Все опять возвращалось на круги своя. Теперь несколько дней он будет вести себя как примерный школьник и станет всячески ублажать Пенелопу, а потом опять начнет ей изменять. Если бы в эту минуту она сказала ему «Я люблю другого», он только посмеялся бы и не поверил. Но вместо этого Пенелопа сказала:

– Знаешь, почему ты застал меня здесь сегодня вечером? Потому что у меня двое детей, которых я люблю больше жизни. Я стараюсь дать им хотя бы видимость спокойствия и душевного равновесия, но это трудно, когда в семье царит ложь и обман. А теперь, пожалуйста, уходи.

Андреа повиновался, а она продолжала сидеть на кровати, утирая слезы горечи и обиды.

На следующий день Пенелопа проводила детей в школу, а потом отправилась в банк навестить отца.

– Дорогая, я рад, что ты заглянула. Есть проблемы? Что я могу для тебя сделать? – озабоченно спросил он.

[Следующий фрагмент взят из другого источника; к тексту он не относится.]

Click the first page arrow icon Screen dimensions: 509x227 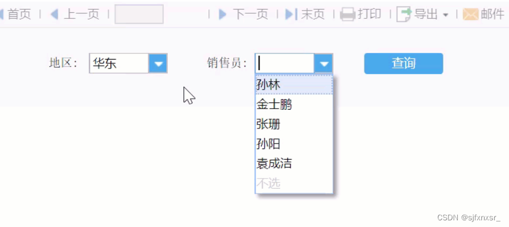(2, 14)
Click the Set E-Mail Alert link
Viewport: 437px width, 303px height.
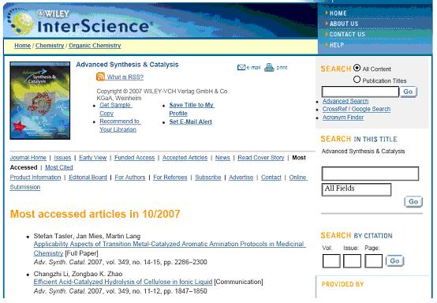click(191, 122)
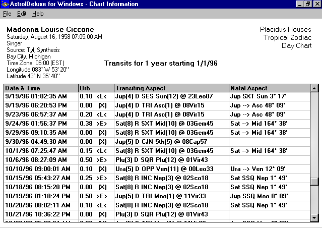Select the 9/19/96 01:02:35 AM transit row
This screenshot has width=322, height=228.
click(40, 96)
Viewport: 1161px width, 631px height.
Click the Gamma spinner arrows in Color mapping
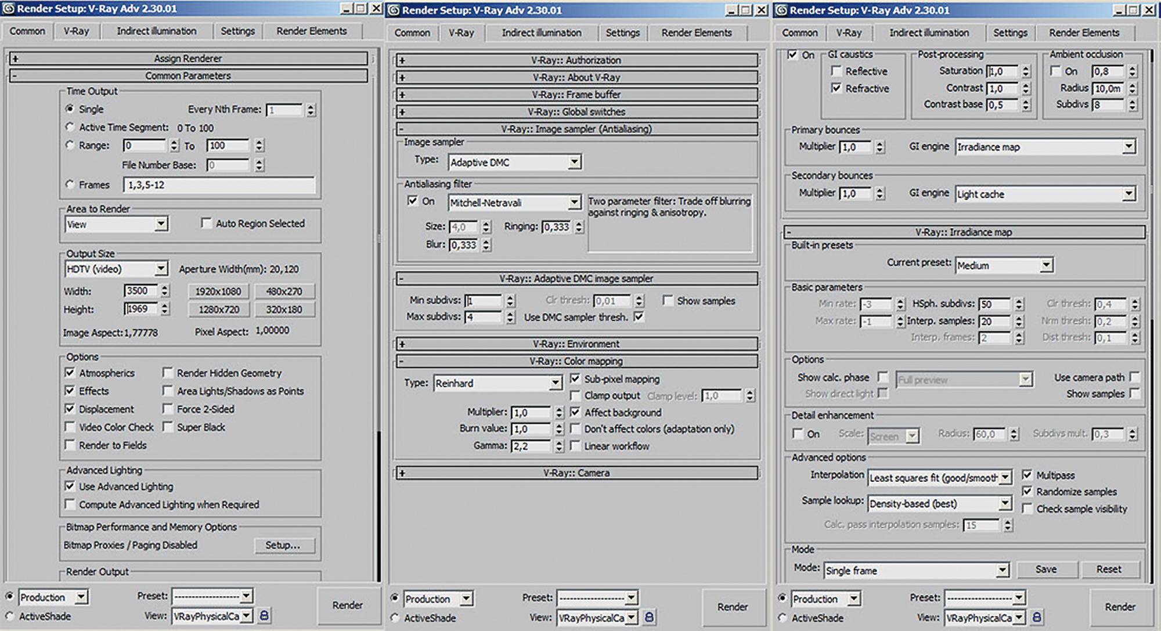(x=558, y=446)
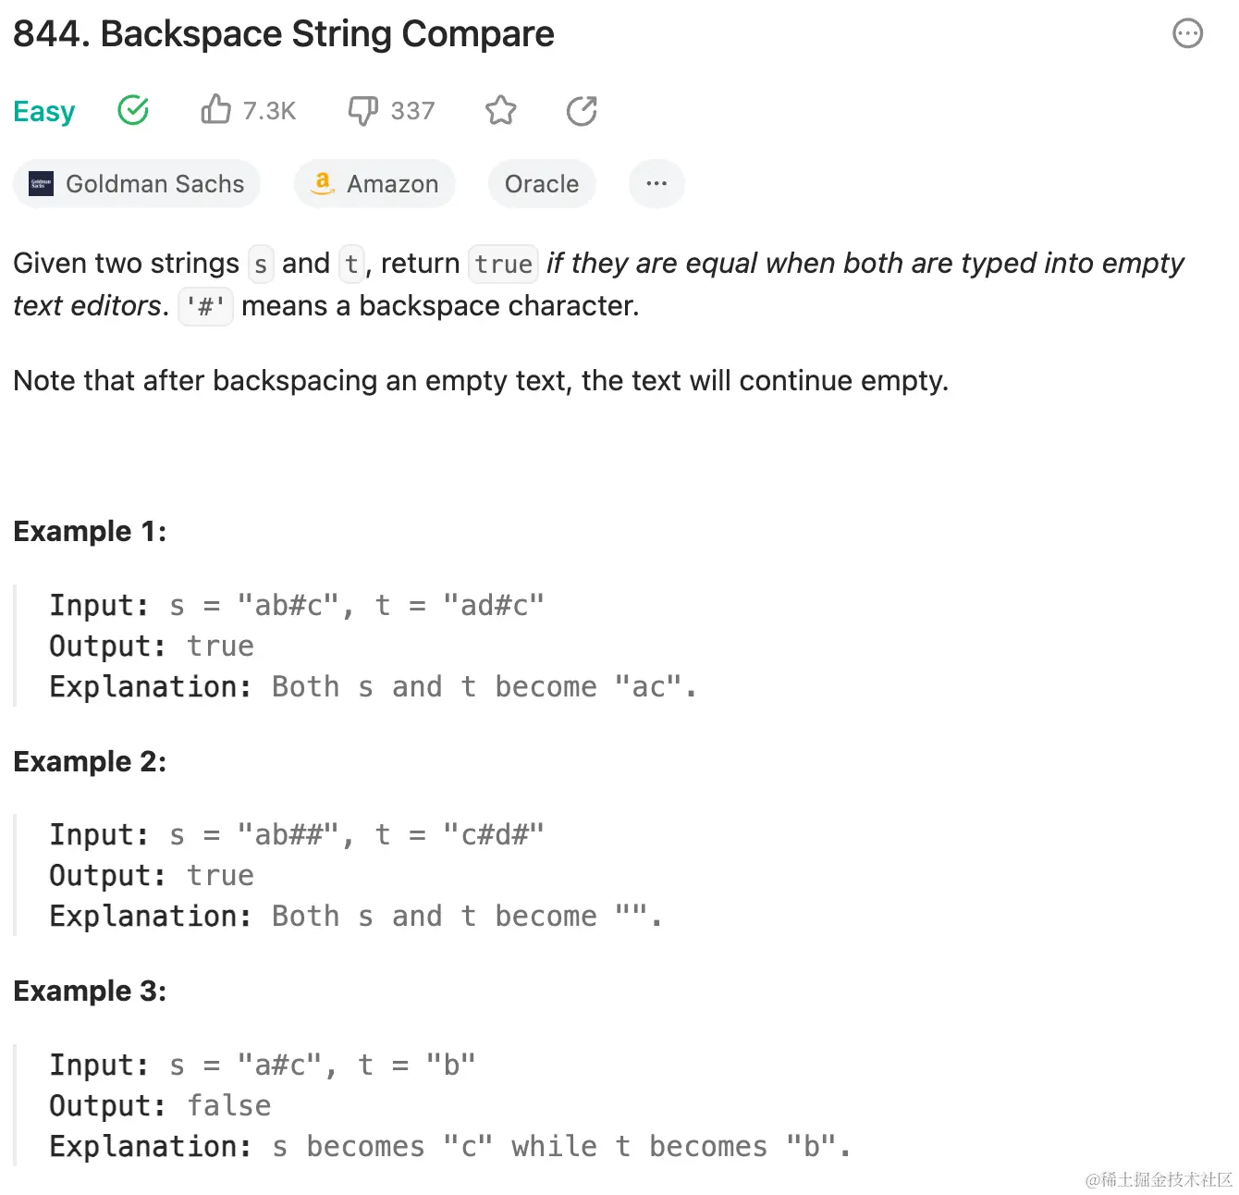Click the Amazon logo icon
The width and height of the screenshot is (1239, 1195).
click(322, 183)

Мими Пеннизи всегда был для нее образцом. Он был надежен, скуп на слова, но одним взглядом или ласковым жестом мог вселить в нее уверенность.

– Я проходила мимо, вот и решила заглянуть, – сказала Пенелопа. – Мы уже несколько недель не виделись, папа.

Он хотел напомнить дочери, что они не виделись несколько месяцев, но промолчал, хотя беспокоился о ней. В последнее время она трудилась как робот: новый дом, дети, ее сочинения… Когда-нибудь батарейки сядут, и что она тогда будет делать?

– У тебя усталый вид. Садись, дочка. Как дети?

На столе в отцовском кабинете стояли три фотографии в рамочках: Ирена, родители вместе, Пенелопа и Андреа с детьми.

– Спасибо, папа, хорошо. У них все хорошо. Знаешь, я думаю, мне даже необходимо уставать. Усталость избавляет от необходимости думать, – призналась Пенелопа.

– Тебя одолевают плохие мысли, раз ты их избегаешь.

– А может, наоборот. Давай не будем об этом, – попросила она.

– Хочешь прогуляться? – предложил Мими, поднимаясь из-за стола.

Они вышли в переулок, где не было сильного движения. Пенелопа взяла отца под руку и пошла с ним в ногу.

– Помнишь, как ты в детстве учил меня ходить в ногу?

– Правой, левой, правой, левой, – усмехнулся Мими.

– И ты научил меня перескакивать, когда я сбивалась с ритма, – вспомнила она.

– Ты была мечтательной девочкой, – заметил он.

– А ты был молчаливым. Я Тебя очень любила. Больше, чем маму, – призналась Пенелопа.

– Ты всегда враждовала со своей матерью. Всегда относилась к ней как к сопернице. Я этого не понимаю, – с грустью сказал Мими.

– Она всегда была такой красивой… просто до неприличия! Рядом с ней я всегда чувствовала себя неуклюжей дурнушкой. А вот когда я была с тобой, у меня словно вырастали крылья. – Какое-то время они шли молча, потом Пенелопа торопливо проговорила: – Знаешь, я познакомилась с одним мужчиной. С ним я чувствую себя счастливой.

Мими замер на ходу. Вытащив из кармана пиджака пачку сигарет, он закурил, глубоко затянулся и только после этого сказал:

– Хочешь поговорить об этом? Я тебя слушаю.